5. AI and Cloud Collaboration
AI is poised to benefit both providers and consumers of cloud services, driving even wider cloud adoption in the coming years.
Managing and monitoring cloud resources generates enormous amounts of data. Artificial intelligence can then analyze the data to help improve services and strengthen weak areas.
6. Growth of a Newcomer: AIoT
The Artificial Intelligence of Things, or AIoT, is a relatively new concept. It comes from the combination of two established technologies: AI and the Internet of Things.
This trend uses the data generated from people’s usage of IoT devices to automate business processes without human intervention.
Giants such as Google and Microsoft are already starting to implement the technologies involved in this concept.
7. Higher AI Accessibility for Non-Techies
The emergence of no-code AI platforms is a boon for companies without advanced data science skills.
Thanks to automated solutions, teams without those skills are starting to gain access to powerful data-enabled capabilities.
There is still work ahead in developing full-fledged automation platforms that don’t require any custom code. We’re already seeing the advantages of that method, though.
8. Increased Innovation Through AI-Powered Automation
AI is helping all industries make better decisions at lower costs, freeing up resources for innovation.
There is a strong focus in enterprise on using AI to automate decision-making and optimize efficiencies. AI can also help gain deeper insights from data within all organizational functions.

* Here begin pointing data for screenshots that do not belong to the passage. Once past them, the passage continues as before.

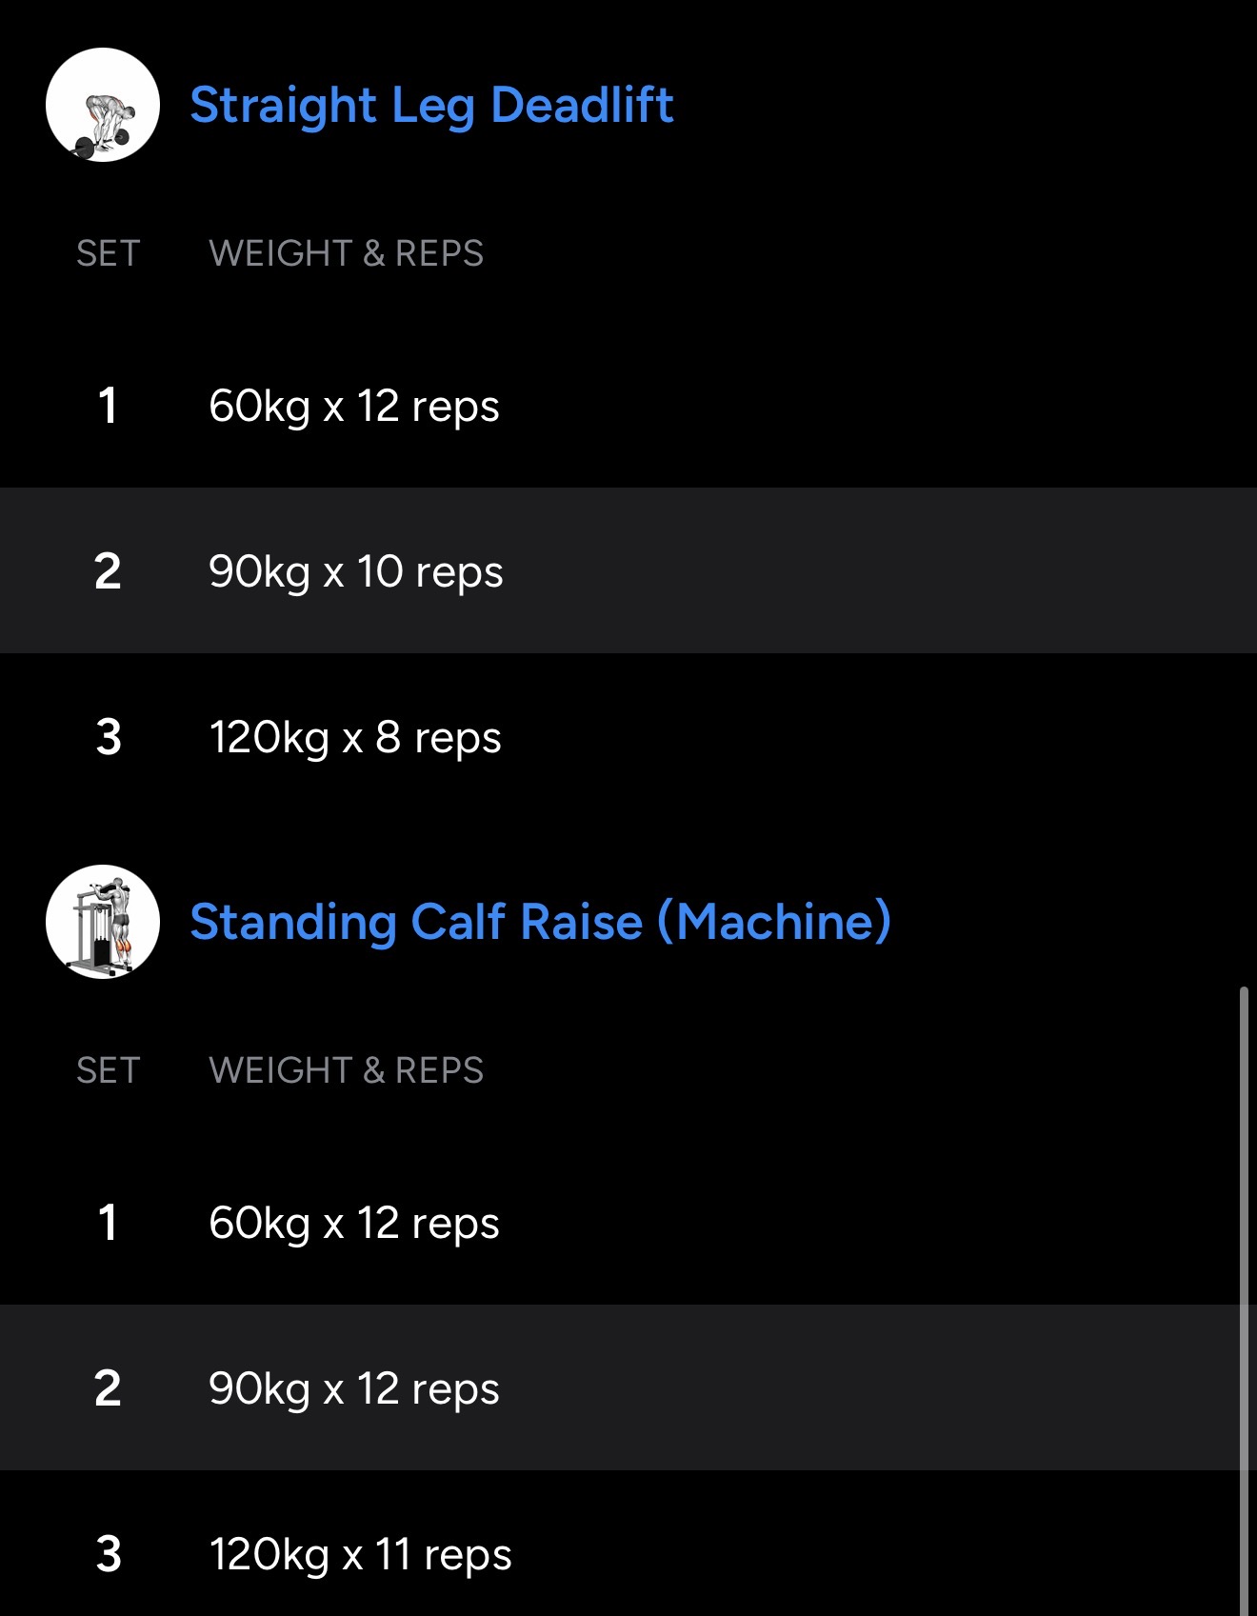Tap set number 3 of Straight Leg Deadlift
The image size is (1257, 1616).
(109, 737)
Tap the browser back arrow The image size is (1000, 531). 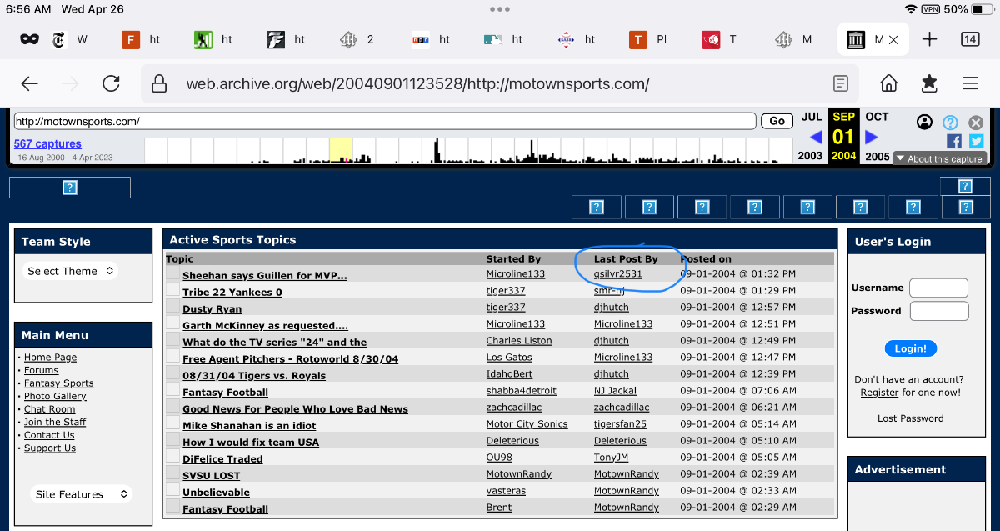30,83
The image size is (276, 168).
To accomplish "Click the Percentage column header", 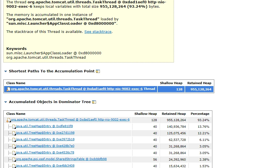I will point(200,114).
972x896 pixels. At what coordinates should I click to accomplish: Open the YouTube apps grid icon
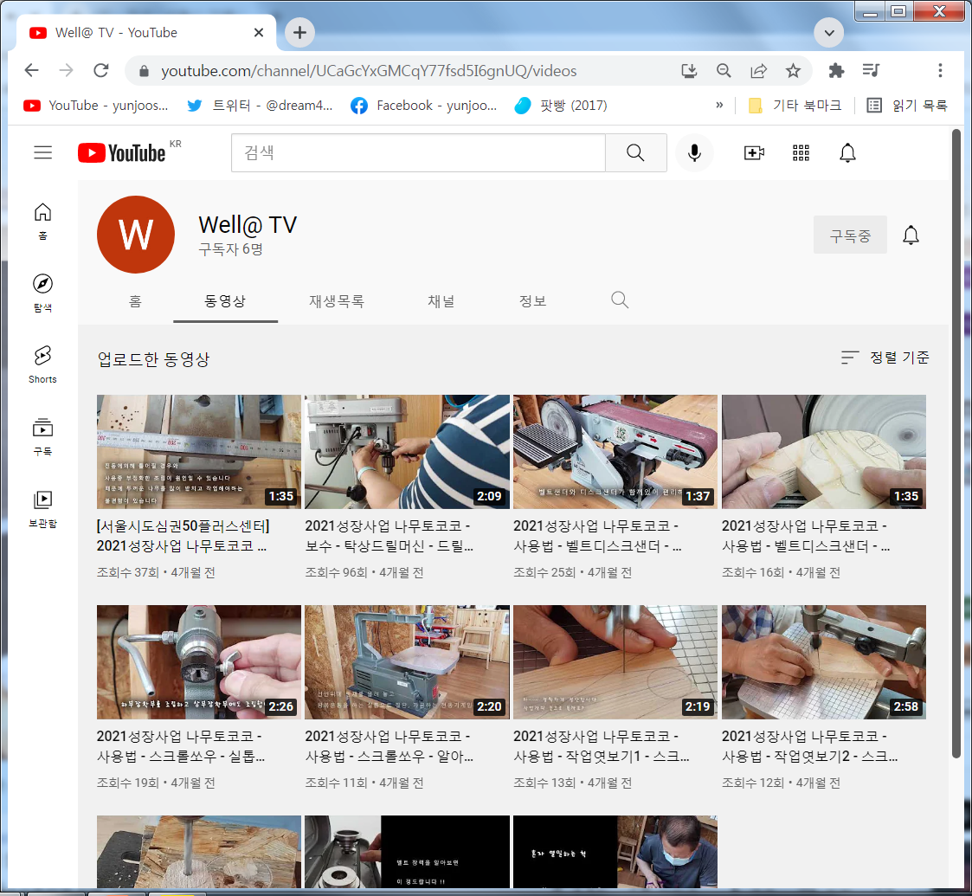[x=801, y=152]
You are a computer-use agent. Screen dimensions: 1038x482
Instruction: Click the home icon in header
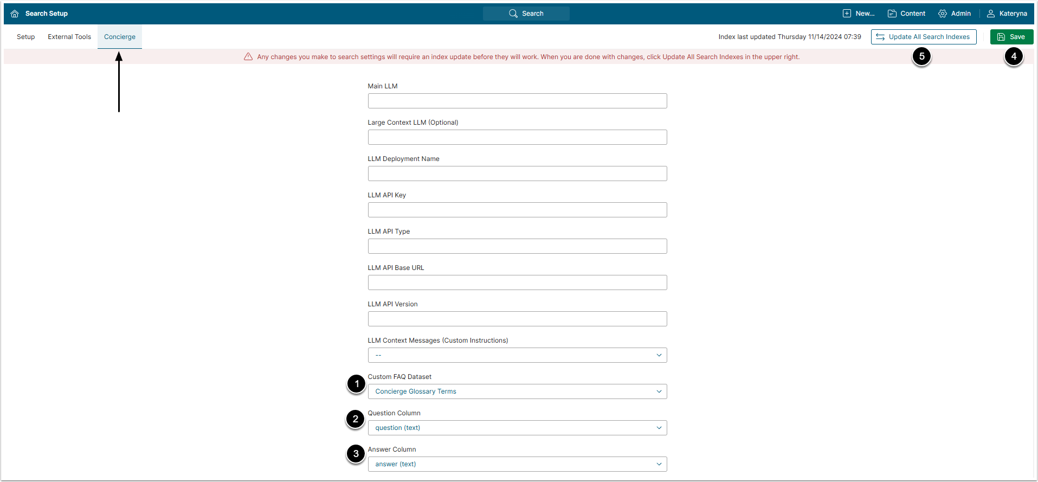15,14
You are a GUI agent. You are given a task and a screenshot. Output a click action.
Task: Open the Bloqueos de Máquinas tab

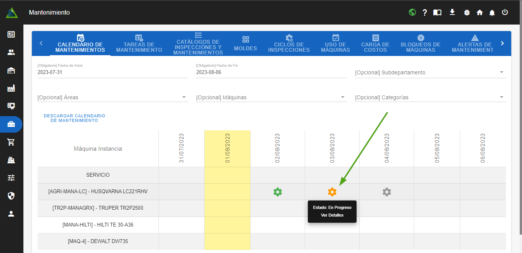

AI solutions are moving farther and farther away from the need for constant human input.
As this focus expands from early adopters to businesses at large, innovation will spread at an unprecedented rate.
9. Natural Language-Driven Systems
Siri, Alexa, and other systems that rely on natural language processing (NLP) and automated speech recognition (ASR) keep getting smarter.
That’s not going to stop. NLP and ASR will keep improving and streamlining the customer experience. One day, they may be able to decode a sentence the way a human would and offer more natural, human responses.
10. Responsible and Ethical AI
Rapid technological progress often pushes against the boundaries of ethical conventions. That doesn’t mean AI is inherently unethical, but it does mean that we need to have a dialogue about the potential implications of its use.
The challenge is incorporating unbiased diversity, representation, and relevance in the problems we recruit AI to solve.
After all, for all its sophistication, AI is still a product of the human mind, run by computers that can’t make moral judgments. It’s not yet capable of gaining ethical awareness and self-correcting.
Terms such as responsible AI and model interpretability are showing up more often outside of academic circles.
That’s an important step in ensuring fairness for everyone whose lives are affected by AI technologies.
And, in today’s world, that’s everybody.
Accessibility for Everyone
As AI trends continue to develop, it’s increasingly important for business leaders to remain aware of how the rapid changes in technology may impact the industry.
Fortunately, advances toward making these technologies more accessible to all are bringing down the technical barriers and reducing the learning curve for non-technical leaders.
More and more, it’s possible for everyone to leverage the power of AI for business. This is a golden opportunity.